I once blew the chance of an interview with Nancy Sinatra after she took exception to the ‘Phil Spector’ handle under which I wrote.at the time. “Why on earth would I want to be interviewed by Phil Spector?” she asked aghast, failing to realise that it wasn’t yr actual wig-headed murderer that was cold calling and asking for the chance to chat about making records with Morrissey. “He was a strange, strange, man and I want nothing to do with him.” Fair point, Nancy. Fair point. Lesson learned – never use daft pseudonyms on the internet. I should have signed up to her long-gone fan forum under my real name.
Those records Nancy Sinatra made with Lee Hazlewood defy both time and pigeonholing. Often kitsch and sometimes countryish yet nearly always lush and orchestral, their parping brass and earthquaking vocal lines may well have wafted straight offa the grooves of a Tindersticks or a Cat Power record. Nick Cave and Kylie Minogue vamping it up on ‘Where The Wild Roses Grow‘? Pure Lee ‘n Nancy, The entire whispered, gothic ouvre of Mark Lanegan and Isobel Campbell? Total Lee ‘n Nancy. Their influence, committed to wax over half a century ago, still resonates.

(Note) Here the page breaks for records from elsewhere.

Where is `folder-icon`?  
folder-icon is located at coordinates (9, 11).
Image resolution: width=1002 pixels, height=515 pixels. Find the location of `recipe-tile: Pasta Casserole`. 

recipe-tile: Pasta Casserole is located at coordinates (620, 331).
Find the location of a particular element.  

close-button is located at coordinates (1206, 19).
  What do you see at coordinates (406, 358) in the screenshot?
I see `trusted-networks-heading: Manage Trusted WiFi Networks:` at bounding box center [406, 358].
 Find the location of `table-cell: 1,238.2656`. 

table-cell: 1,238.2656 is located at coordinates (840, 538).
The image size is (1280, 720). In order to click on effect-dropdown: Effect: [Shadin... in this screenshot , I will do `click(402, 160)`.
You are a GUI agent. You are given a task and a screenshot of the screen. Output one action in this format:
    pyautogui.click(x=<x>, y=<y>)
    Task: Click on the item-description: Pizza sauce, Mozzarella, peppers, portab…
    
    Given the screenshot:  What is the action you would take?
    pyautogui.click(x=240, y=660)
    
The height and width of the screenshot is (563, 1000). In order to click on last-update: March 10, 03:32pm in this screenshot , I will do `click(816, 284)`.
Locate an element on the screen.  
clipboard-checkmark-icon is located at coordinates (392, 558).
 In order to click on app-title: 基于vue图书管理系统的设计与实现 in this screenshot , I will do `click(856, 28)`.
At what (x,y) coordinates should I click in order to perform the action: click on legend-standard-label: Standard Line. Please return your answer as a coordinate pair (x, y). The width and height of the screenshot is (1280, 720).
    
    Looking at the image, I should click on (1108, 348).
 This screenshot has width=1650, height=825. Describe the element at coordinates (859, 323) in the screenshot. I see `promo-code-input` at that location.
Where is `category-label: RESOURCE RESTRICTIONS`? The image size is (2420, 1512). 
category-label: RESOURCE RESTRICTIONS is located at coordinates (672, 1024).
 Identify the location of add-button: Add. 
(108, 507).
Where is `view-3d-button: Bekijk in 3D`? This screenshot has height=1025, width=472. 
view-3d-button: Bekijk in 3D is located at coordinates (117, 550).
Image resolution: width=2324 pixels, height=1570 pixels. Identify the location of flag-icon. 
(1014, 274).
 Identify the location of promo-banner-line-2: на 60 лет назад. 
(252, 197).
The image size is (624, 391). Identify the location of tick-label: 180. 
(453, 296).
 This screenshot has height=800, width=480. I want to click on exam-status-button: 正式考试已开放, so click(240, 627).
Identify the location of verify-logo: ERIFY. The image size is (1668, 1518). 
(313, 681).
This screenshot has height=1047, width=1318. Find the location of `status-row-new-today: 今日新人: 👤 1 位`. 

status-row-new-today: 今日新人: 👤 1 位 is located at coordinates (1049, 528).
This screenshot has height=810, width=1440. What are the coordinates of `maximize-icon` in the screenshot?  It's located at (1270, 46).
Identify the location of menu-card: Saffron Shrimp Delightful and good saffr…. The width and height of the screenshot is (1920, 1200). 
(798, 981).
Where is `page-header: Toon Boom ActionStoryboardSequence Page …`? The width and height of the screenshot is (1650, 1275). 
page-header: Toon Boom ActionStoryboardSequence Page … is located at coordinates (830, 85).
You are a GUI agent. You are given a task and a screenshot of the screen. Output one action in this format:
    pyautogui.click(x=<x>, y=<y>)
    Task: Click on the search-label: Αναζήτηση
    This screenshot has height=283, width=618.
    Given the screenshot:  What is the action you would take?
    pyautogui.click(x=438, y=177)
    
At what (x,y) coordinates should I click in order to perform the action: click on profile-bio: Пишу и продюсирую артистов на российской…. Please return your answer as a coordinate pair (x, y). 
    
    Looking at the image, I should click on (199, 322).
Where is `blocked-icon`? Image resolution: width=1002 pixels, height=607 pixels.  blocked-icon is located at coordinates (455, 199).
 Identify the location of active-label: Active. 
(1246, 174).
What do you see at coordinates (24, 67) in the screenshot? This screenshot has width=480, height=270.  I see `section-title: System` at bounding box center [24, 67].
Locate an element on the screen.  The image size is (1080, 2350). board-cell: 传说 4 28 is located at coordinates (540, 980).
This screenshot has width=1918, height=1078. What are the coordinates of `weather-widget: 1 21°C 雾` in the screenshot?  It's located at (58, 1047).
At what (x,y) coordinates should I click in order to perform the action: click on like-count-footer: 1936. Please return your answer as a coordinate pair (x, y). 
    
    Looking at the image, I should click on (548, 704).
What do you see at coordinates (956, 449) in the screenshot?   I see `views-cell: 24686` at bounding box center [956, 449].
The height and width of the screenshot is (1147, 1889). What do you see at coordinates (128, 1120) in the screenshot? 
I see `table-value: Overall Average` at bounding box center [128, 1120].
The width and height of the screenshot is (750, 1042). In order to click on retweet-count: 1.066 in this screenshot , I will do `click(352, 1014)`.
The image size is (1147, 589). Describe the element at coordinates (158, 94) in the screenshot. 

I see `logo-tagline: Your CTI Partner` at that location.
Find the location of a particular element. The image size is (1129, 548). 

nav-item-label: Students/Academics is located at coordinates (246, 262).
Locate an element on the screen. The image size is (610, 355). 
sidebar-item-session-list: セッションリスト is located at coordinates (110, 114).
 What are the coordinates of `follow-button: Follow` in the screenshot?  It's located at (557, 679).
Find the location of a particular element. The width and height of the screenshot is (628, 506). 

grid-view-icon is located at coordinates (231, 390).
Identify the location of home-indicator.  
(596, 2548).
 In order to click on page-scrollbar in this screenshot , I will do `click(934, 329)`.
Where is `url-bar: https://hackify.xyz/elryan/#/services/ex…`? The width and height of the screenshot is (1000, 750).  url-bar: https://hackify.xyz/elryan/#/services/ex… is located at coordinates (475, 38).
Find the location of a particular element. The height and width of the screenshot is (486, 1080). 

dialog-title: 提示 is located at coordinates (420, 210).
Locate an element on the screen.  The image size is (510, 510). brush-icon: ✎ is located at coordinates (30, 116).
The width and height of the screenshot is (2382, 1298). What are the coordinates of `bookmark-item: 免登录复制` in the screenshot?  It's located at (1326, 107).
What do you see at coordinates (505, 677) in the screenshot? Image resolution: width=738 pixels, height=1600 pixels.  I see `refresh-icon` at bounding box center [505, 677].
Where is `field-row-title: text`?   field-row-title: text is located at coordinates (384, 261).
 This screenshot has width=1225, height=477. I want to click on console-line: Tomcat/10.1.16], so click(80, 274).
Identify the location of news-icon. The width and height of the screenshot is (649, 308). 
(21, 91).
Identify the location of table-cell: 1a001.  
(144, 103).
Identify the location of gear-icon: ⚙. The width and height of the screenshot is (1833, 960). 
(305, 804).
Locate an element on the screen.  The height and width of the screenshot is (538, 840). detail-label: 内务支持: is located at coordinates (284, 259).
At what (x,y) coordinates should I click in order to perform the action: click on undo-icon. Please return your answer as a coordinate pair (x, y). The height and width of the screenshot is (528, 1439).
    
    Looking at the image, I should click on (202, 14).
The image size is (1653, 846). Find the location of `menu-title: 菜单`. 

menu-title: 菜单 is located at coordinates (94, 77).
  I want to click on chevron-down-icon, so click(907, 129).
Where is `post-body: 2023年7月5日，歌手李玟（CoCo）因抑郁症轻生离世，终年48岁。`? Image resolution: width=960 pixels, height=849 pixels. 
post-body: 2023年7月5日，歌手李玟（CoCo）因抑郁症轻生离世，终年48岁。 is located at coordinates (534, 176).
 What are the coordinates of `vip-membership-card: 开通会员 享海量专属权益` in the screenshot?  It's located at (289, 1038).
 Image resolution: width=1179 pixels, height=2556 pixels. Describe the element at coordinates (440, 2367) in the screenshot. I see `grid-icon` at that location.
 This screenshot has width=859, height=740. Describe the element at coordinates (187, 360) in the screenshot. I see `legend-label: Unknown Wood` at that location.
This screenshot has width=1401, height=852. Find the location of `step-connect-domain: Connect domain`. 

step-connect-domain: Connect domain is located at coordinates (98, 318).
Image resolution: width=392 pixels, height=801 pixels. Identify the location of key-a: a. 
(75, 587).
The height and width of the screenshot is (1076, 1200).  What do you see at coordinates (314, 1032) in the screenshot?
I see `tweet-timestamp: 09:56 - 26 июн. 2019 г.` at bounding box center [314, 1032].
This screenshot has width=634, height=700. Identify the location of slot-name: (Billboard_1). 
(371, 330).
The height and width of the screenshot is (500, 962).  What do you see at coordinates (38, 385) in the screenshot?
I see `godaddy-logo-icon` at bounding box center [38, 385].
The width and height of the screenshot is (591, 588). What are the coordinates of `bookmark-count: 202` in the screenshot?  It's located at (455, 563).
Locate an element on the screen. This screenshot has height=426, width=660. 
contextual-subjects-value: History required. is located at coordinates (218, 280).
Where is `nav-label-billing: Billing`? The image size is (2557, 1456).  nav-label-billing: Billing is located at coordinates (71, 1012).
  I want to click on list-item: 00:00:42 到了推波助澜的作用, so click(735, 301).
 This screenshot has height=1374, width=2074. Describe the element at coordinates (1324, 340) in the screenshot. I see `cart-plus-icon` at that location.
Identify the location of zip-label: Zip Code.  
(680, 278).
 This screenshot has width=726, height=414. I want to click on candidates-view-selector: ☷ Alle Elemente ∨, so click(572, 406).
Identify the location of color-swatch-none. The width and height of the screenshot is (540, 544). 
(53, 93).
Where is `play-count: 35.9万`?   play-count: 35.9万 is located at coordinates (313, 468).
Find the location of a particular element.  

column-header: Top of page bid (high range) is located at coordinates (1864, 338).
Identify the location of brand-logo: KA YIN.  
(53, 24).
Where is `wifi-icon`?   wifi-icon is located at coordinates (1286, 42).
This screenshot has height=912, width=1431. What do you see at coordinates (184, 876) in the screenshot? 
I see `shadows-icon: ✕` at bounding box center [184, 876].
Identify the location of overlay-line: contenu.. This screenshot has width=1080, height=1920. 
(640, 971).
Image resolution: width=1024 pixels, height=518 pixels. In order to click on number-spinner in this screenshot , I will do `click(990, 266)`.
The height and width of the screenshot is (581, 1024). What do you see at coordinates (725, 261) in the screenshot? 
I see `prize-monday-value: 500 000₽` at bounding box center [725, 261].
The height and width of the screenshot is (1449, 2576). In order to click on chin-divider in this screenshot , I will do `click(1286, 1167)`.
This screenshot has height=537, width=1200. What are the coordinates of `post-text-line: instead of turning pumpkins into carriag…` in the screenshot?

If James Bond had been a lonesome, wandering cowboy, Summer Wine may well have been his theme tune.
Summer Wine – Nancy Sinatra & Lee Hazlewood
This version of Summer Wine wasn’t the first one Hazlewood had recorded with a female sparring partner – the first version features little-known actress Suzi Jane Hokom – but the better-known take, using the original backing track slowed down to treacle-wading levels of sluggishness, is the one you need.
Road-worn and roughed up, yet clean and pretty, it’s the perfect summation of all things Lee ‘n Nancy. The ping-ponging vocals – she crystal clear and high registered, he singing from the soles of his grit covered cowboy boots – sound like they’ve been recorded in separate studios and miles apart, yet they’re woven together into a time-shifting storyline of mutual seduction with a twist in its tail. Lee is the silver-spurred outlaw, a stranger in town that jingles his way into the consciousness of bored local flirt Nancy. Together, (adopts Hart To Hart voiceover) it wasn’t quite moida, but (spoiler alert!) Lee awakes after a night of metaphorical summer wine to find both Nancy and his boots have gone.
It’s a great record, from the sweeping strings that droop and divebomb in direct proportion to Hazlewood’s handlebar moustache to the honeyed brass section that vamps its way towards John Barry’s signature Bond riff hoping that no-one, least of all Barry’s lawyers, will notice. The assembled musicians, most likely members of the Wrecking Crew although information on that is scant to non-existent, strum, scrape and snap their way through it, laid back and louche, melancholic cowboy noir in a clip-clopping minor key. Stirring stuff.
Summer Wine is practically a standard these days and has been recorded by many.
Lana del Ray and her then-partner, Barrie-James O’Neill (from Scots nearly-weres Kassidy) soundtracked a terrific home video of hazy Californian beaches, Laurel Canyon porches and windswept hair with their take on the track. Adding the audio to the visuals makes the video feel like some bleached-out, drawn-out Hollister advert, but don’t let that discourage you from what is a great version. Lana’s suitably femme fatale-ish vocals; sultry, close-miked and just on the right side of huffy are a good foil for O’Neill’s tobacco-coated Scots’ croon. Extra points for the none-more-Lee moustache.